Specifically, APU stands for Accelerated Processing Unit. The term will continue to be used as the chip architecture evolves in future revisions, but right now the CPU and GPU are still separate entities, despite sitting on the same piece of silicon. However, the line will blur as this fixed function hardware still gets morphed together to handle multiple instruction types, from x86 to pixel shading instructions.
The new low-power APUs are simply called the C-30, C-50, E-240 and the E-350. There's no Athlon, Sempron or Phenom forename to accompany the model number, because they're not retail channel parts; you can't buy a boxed E-350, for example. Like Atom-based mini-ITX boards, these AMD APUs come pre-soldered to the PCB, so you'll have to buy a whole new board when you want to upgrade. The upside of this is that the E-350 will be the pack leader for a while; Intel reportedly isn't planning to refresh its Atom line-up until 2012 at the earliest, and we have no idea about the price or industry commitment to VIA's new dual-core Nano CPU yet either.

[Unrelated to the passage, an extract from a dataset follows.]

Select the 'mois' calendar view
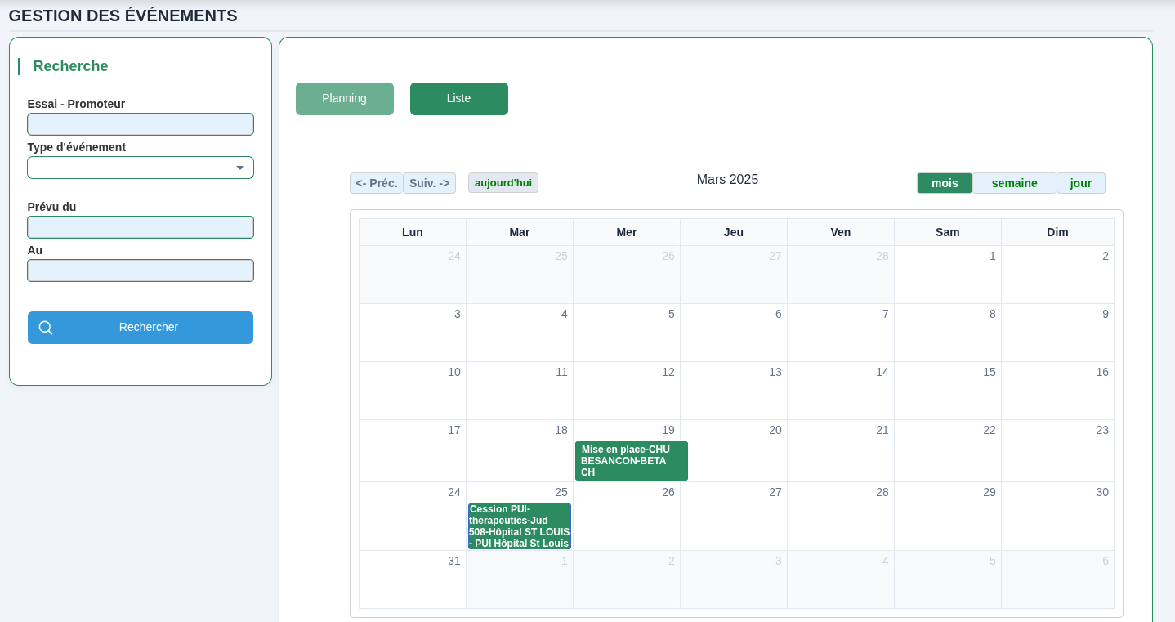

The E-350 has two 1.6GHz cores, 1MB L2 cache between them and an integrated 492MHz DirectX 11 capable Radeon graphics core. This Radeon HD 6310, as AMD brands it, is essentially a HD Radeon 5450 with its 80 VLIW-5stream processors and single channel of DDR3 memory. It is, however, a significant upgrade from the integrated graphics of AMD's 700- and 800-Series chipsets which their 40 VLIW-5 stream processors.
HTPC enthusiasts also get AMD's latest UVD 3 technology, with support for HDMI 1.4a that provides enough bandwidth for everything up to Blu-ray 3D. Dual digital display outputs are also finally supported by AMD IGPs, but it's down to the manufacturer if they want to use them. Thankfully, most motherboards we've seen come with HDMI, DVI and VGA, although DisplayPort is also an option.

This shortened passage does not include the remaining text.